#### [Selected extract]
:::

Remembering my first favorite Detroit Lion

Dexter Bussey Detroit Lions

Running back Dexter Bussey played 11 seasons for the Detroit Lions.

If the circumstances of your birth meant that you became a Detroit Lions fan in the 1970s, it wasn’t always pretty. But as a young kid growing up in Michigan who knew very little about football (“What’s a ‘Hail Mary’ pass?), I had no choice but to adopt the Lions as my team. It seemed like everyone else was rooting for them.

I can remember my first “favorite” football player. I didn’t pick him because he was a superstar, I chose him because of his name.

Somewhere about 1976 or 1977 I started to peer up from my tattered copy of the Baseball Encyclopedia in November long enough to watch some football on TV. The announcers seemed to be saying the name “Dexter Bussey” a lot. He must have been important. His name was cool.

:::

#### [Exercise instructions]
A – Answer these questions about the recollection of a first favorite Detroit Lion:
(i) How many seasons did Dexter Bussey play for the Detroit Lions?
(ii) What book did the writer have a tattered copy of?
(iii) Why did the writer choose Dexter Bussey as a first favorite player?
B – Duplicate the passage of the recollection between "Dexter Bussey Detroit" and "rooting for them.", inclusive.

(Records)
:::

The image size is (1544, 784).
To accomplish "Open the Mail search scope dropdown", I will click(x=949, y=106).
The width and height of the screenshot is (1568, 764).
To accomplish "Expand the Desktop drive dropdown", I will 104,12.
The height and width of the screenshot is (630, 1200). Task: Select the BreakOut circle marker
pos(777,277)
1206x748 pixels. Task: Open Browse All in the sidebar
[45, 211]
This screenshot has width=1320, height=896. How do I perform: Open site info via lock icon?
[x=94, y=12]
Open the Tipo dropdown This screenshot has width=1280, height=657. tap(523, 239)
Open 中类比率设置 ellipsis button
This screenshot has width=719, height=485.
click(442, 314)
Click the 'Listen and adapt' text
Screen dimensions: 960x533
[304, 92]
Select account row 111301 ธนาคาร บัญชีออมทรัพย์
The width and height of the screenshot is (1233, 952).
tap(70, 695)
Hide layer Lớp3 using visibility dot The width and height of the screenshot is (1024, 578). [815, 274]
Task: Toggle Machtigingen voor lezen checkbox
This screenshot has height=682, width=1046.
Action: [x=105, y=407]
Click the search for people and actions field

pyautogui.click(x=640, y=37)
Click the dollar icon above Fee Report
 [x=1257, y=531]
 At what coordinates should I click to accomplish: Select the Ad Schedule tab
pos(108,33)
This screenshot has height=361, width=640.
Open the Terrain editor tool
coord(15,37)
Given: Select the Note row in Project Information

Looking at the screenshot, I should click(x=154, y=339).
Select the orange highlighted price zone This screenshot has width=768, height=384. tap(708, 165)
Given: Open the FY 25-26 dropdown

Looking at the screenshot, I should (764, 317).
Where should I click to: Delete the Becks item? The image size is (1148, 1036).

:::

#### [Task-by-task results]
A –
(i) 11 seasons
(ii) The Baseball Encyclopedia
(iii) Because of his name

B –
Dexter Bussey Detroit Lions

Running back Dexter Bussey played 11 seasons for the Detroit Lions.

If the circumstances of your birth meant that you became a Detroit Lions fan in the 1970s, it wasn’t always pretty. But as a young kid growing up in Michigan who knew very little about football (“What’s a ‘Hail Mary’ pass?), I had no choice but to adopt the Lions as my team. It seemed like everyone else was rooting for them.